Similarly, many of the photos and postings on the website relate to drunken and disorderly behaviour. The university lifestyle being what it is, how you managed to find your way home from that Hallowe’en party on your broomstick becomes a hotly debated issue. Can there be a better way than online posting to document the best years of your life, from frosh week to finals? Sex, clicks and rock’n’roll. This is all potential dirt, though, that could come back to haunt you next Hallowe’en.

The Career Centre at U of T has even suggested that students clean up their Facebook profiles. Yet surely this need for self-censorship denies students and workers the right to self-expression when they are not (yet) on the company clock. In an age when self-fashioning is closely tied to a person’s online profile, “cleaning it up” becomes an encroachment of one’s liberties. Moreover, self-censoring one’s online personality goes against the very purpose of the social networking websites.
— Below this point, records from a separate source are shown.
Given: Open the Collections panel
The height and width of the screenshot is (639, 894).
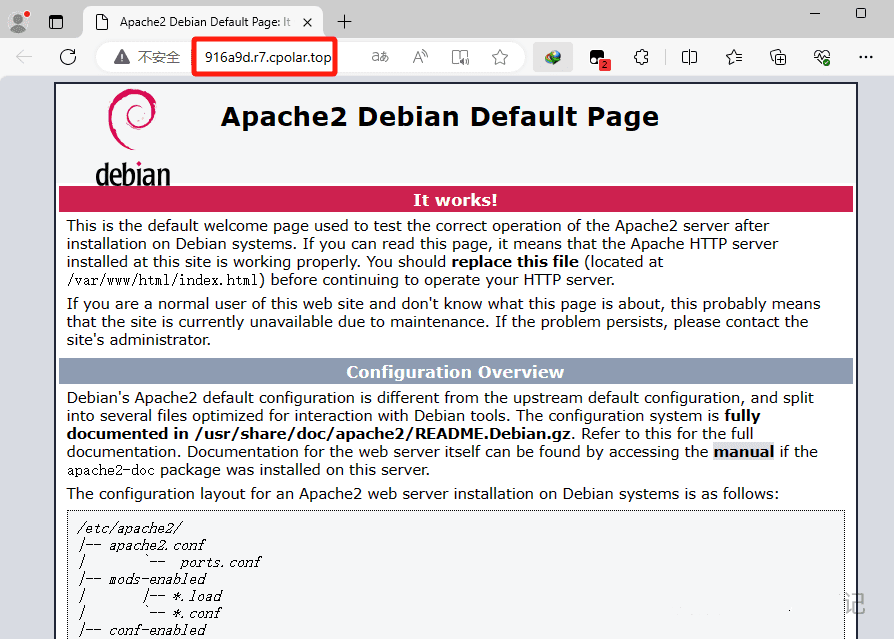Looking at the screenshot, I should pyautogui.click(x=778, y=57).
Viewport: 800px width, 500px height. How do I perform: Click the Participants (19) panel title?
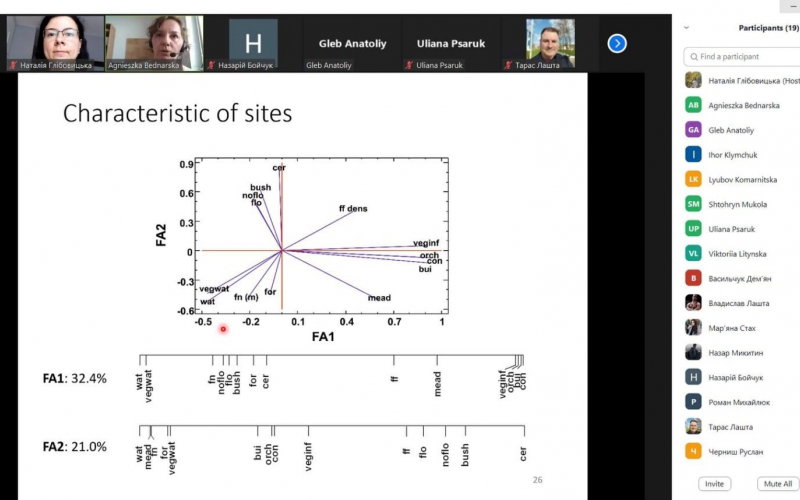[x=769, y=28]
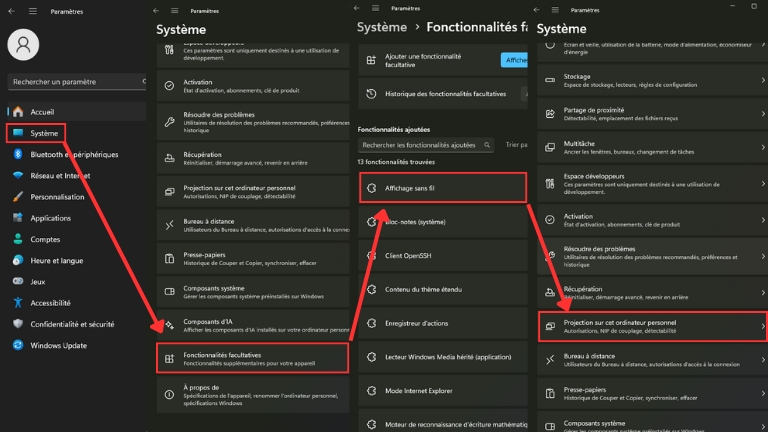The width and height of the screenshot is (768, 432).
Task: Click the Comptes person icon
Action: (18, 239)
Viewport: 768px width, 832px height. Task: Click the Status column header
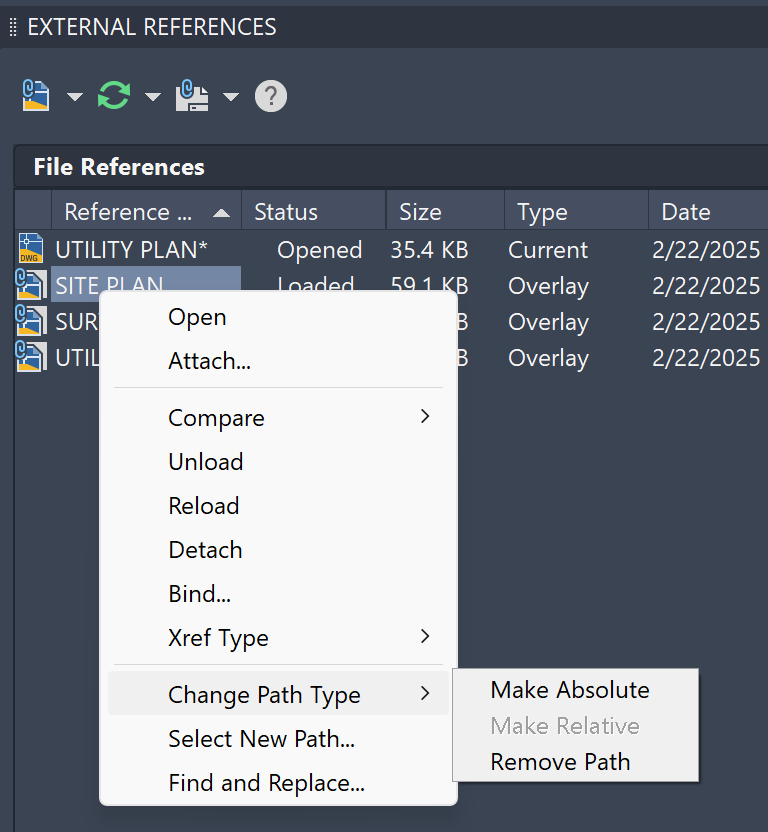286,212
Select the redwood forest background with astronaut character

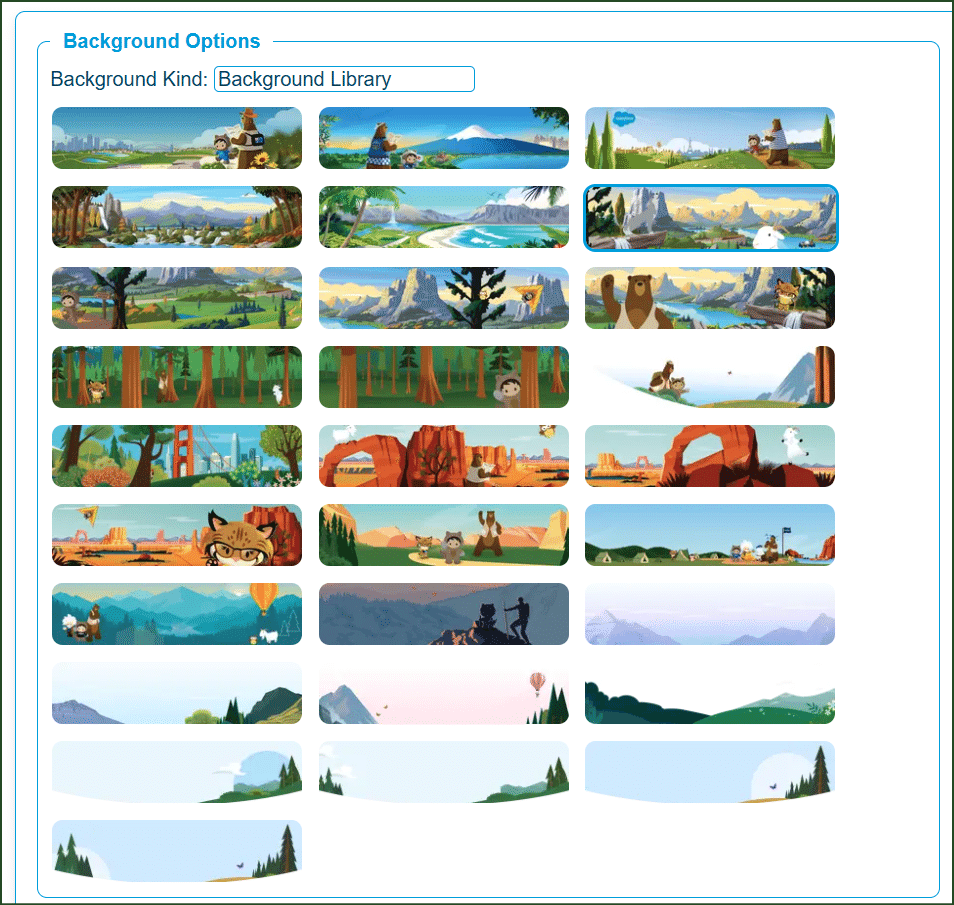[x=443, y=377]
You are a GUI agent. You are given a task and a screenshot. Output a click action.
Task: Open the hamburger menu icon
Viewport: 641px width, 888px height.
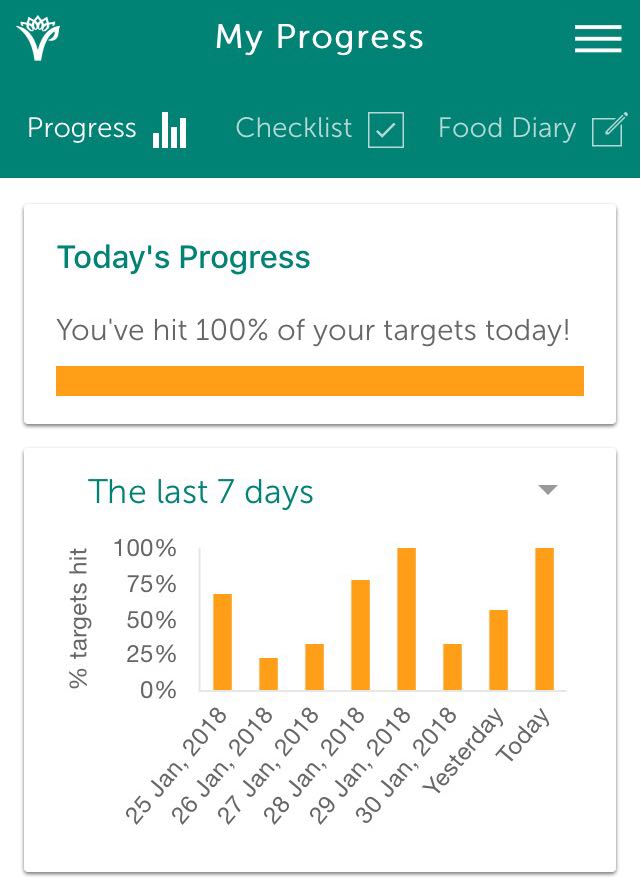[598, 39]
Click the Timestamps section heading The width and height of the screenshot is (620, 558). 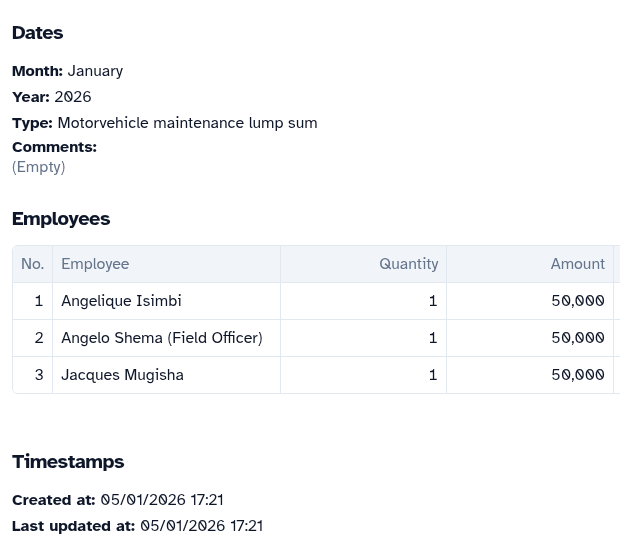(x=68, y=462)
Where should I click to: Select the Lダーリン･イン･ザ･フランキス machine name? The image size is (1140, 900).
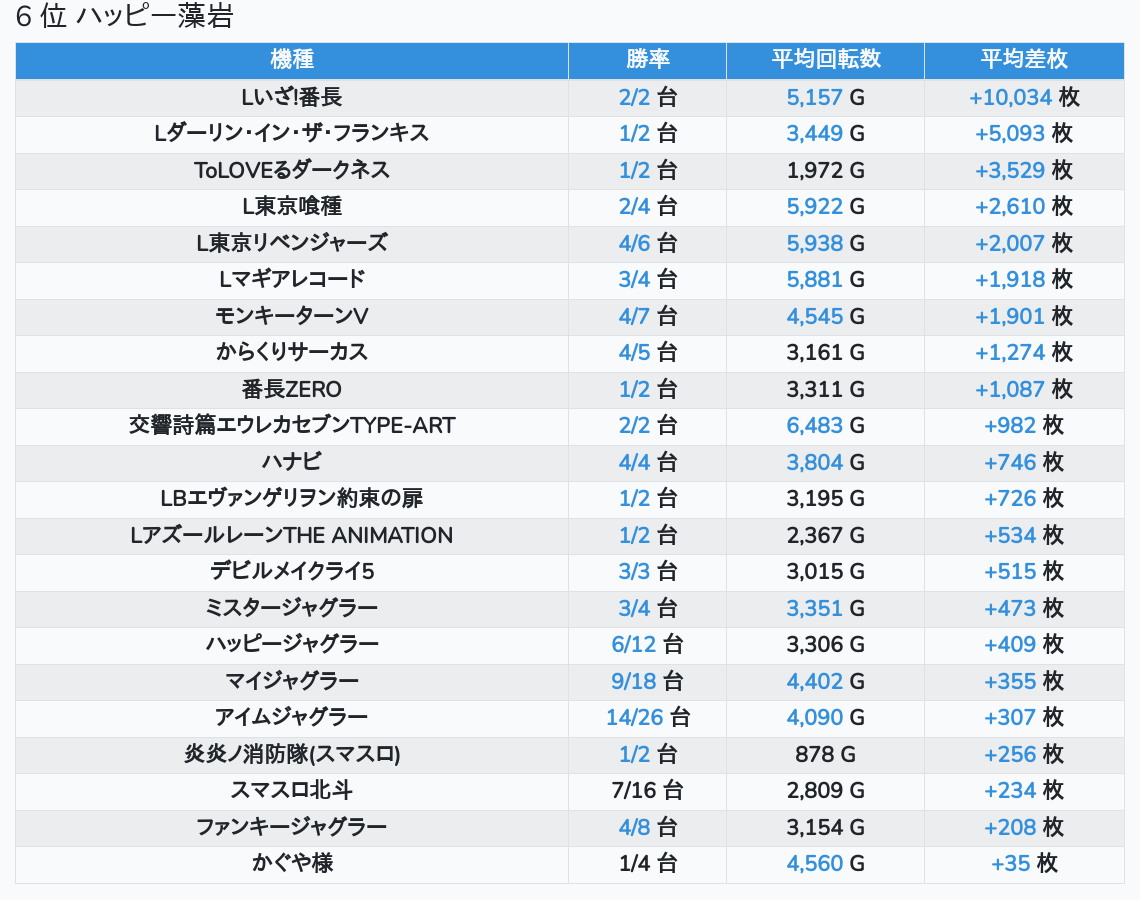(x=291, y=133)
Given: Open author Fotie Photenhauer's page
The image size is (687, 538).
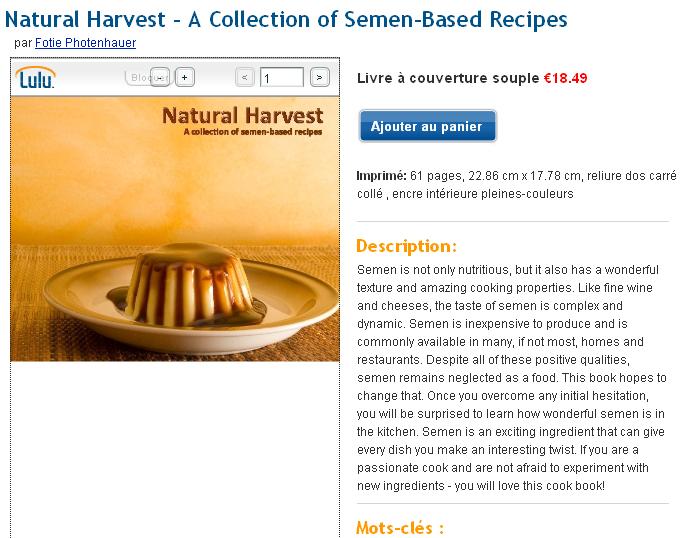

There is no obvious solution to this issue. The recent rumours about Facebook being bought by big conglomerates serve as a reminder that these sites are owned by the same business interests that recruit young graduates. This conflict of interest means that the only viable way to maintain one’s online integrity is to boycott Facebook, but that won’t happen anytime soon. Indeed, there were plans for mass defection in September after the introduction of ‘The News Feed,’ which enabled users to easily pry into the activities of those in their online circle. Two months later, rather than abandoned, Facebook is in fact more popular than ever.

As a frequent “Facebooker,” I have thought about this problem a great deal. Frustratingly, I can also see it from the standpoint of the employers in an increasingly competitive job market.

So my defeatist suggestion to you is as follows: rather than shying away from the internet, consider Facebook and all your online activity an opportunity to practice “employment judo.” Just as politicians are using Facebook in their campaigns, so we must post some of our qualifications chosen from a CV for employers to find.

In the end, I have to be prepared to take responsibility for what I upload: every interest I pursue, every photo I am (or am not) privy to, every article I write, and every stance I take. Of course, I’d like to think that when applying for work I’d be judged not on attitude but aptitude, but that seems unlikely in the internet age.